**Passage given:**
>>>
The following front-end API changes have occurred during the implementation of 23.02 that users should be aware of before upgrading.
.

Feature SHA Gerrit Review Resultant ABI/API changes
Optimize the calling of IsLayerSupported(). 5383767a7a759c867235ab66bd71f88281e3bd06 https://review.mlplatform.org/c/ml/armnn/+/8742 In class IConnectableLayer: Pure virtual method SetBackendId (BackendId const&) has been added to this class. Applications will not provide the implementation for this pure virtual method and therefore cause a crash in the library trying to call this method. The layout of v-table has been changed. Call of any virtual method at higher position in this class or its subclasses may result in crash or incorrect behavior of applications.
When creating multiple Executors only the last one works fine 5446a4d6d02002515fc58fafe33d74ae6dca5787 https://review.mlplatform.org/c/ml/armnn/+/8997 In class Delegate: Size of this type has been changed from 688 bytes to 680 bytes. The fields or parameters of such data type may be incorrectly initialized or accessed by old client applications. Type of field m_Runtime has been changed from armnn::IRuntimePtr (16 bytes) to armnn::IRuntime* (8 bytes). Size of the inclusive type has been changed
Fix incorrect last layer in Types.hpp 6701daf754efbadcf95c969eee1ba57320763d84 https://review.mlplatform.org/c/ml/armnn/+/8944 In enum LayerType: Value of member LastLayer has been changed from 66 to 71. Applications may execute a wrong branch of code in the library and therefore change the behavior.
Change to MemorySource to keep it usable as a bit mask 1cebf4978bf7723aaf0501de5fb80a6ef77066bf https://review.mlplatform.org/c/ml/armnn/+/9053 In enum MemorySource: Value of member Gralloc has been changed from 5 to 8. Applications may execute a wrong branch of code in the library and therefore change the behavior.

The following back-end API changes have occurred during the implementation of 23.02 that users should be aware of before upgrading.
<<<
**Data lines:**
>>>
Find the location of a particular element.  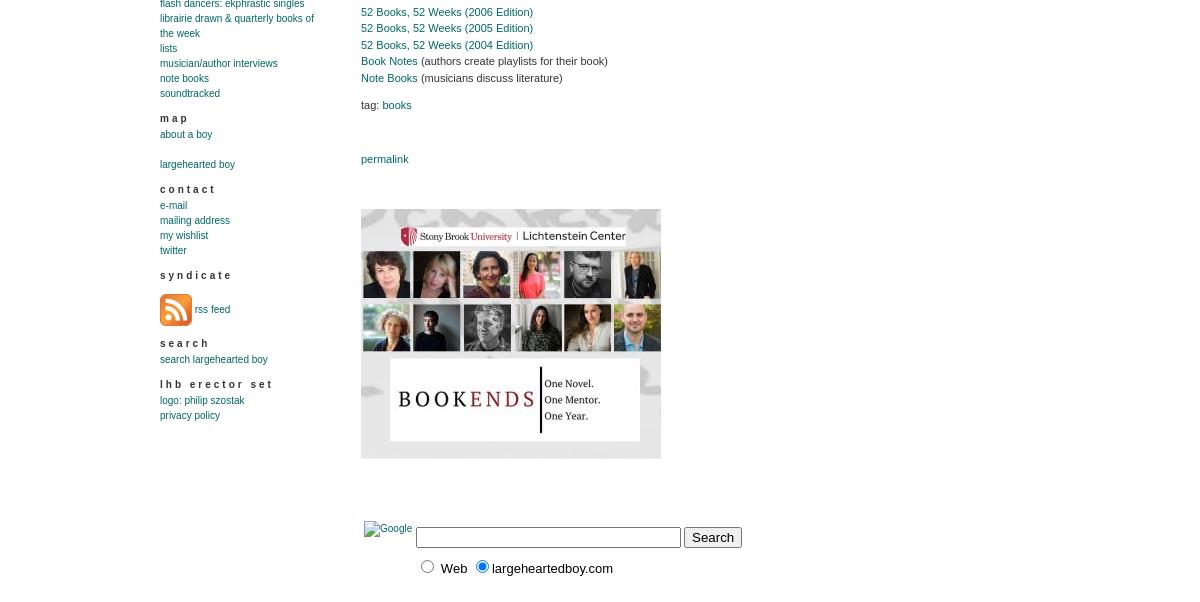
<<<
**Required tasks:**
• 1. From the 23.02 API change notes above, copy the stretch from "The following front-end" through "behavior of applications." word for word.
• 2. In the 23.02 API change notes, what value does the member LastLayer of enum LayerType now have?

**Solutions to the tasks:**
• 1.
The following front-end API changes have occurred during the implementation of 23.02 that users should be aware of before upgrading.
.

Feature SHA Gerrit Review Resultant ABI/API changes
Optimize the calling of IsLayerSupported(). 5383767a7a759c867235ab66bd71f88281e3bd06 https://review.mlplatform.org/c/ml/armnn/+/8742 In class IConnectableLayer: Pure virtual method SetBackendId (BackendId const&) has been added to this class. Applications will not provide the implementation for this pure virtual method and therefore cause a crash in the library trying to call this method. The layout of v-table has been changed. Call of any virtual method at higher position in this class or its subclasses may result in crash or incorrect behavior of applications.

• 2. 71, changed from 66.